- What this task involves -
Extract each line holding the word "agent" from the entries.

[Records drawn from a dataset]
▬▬▬

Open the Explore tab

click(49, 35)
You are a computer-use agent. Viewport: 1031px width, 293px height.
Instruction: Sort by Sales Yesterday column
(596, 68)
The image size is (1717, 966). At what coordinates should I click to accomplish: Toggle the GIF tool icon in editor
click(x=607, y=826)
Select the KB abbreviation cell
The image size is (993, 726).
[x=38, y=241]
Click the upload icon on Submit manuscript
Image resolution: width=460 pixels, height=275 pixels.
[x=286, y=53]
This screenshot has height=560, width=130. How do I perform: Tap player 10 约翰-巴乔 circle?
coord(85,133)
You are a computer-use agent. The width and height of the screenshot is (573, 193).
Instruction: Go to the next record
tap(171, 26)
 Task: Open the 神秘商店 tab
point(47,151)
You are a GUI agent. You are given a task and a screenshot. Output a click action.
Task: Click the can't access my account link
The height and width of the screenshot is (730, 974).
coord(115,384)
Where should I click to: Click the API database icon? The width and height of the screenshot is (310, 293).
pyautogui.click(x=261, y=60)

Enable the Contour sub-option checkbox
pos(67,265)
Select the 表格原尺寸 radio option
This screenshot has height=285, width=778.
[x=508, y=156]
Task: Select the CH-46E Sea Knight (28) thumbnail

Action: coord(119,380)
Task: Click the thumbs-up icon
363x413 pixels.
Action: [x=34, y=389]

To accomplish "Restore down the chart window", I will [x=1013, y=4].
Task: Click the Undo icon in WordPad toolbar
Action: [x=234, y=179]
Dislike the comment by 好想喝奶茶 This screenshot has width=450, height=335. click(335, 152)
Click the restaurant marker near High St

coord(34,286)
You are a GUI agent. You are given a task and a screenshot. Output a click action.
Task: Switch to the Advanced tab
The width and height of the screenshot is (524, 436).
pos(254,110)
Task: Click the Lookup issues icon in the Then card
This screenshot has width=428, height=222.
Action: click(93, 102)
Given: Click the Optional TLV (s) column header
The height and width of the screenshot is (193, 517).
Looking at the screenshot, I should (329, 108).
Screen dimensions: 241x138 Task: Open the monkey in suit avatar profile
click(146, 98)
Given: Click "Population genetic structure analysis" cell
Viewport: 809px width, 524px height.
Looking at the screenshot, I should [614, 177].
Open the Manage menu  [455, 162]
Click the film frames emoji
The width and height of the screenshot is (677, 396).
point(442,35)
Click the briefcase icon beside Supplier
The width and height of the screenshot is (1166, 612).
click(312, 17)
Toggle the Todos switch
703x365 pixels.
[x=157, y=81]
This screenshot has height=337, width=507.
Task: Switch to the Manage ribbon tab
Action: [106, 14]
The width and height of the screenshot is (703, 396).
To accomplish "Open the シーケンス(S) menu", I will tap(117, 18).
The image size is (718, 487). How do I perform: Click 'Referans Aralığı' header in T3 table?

▬▬▬

- Written solution -
You are a computer-use agent. Viewport: 1031px width, 293px height.
You are a computer-use agent. The width and height of the screenshot is (573, 193).
You are a GUI agent. You are given a task and a screenshot. Output a click action.
You are a GUI agent. You are given a task and a screenshot. Output a click action.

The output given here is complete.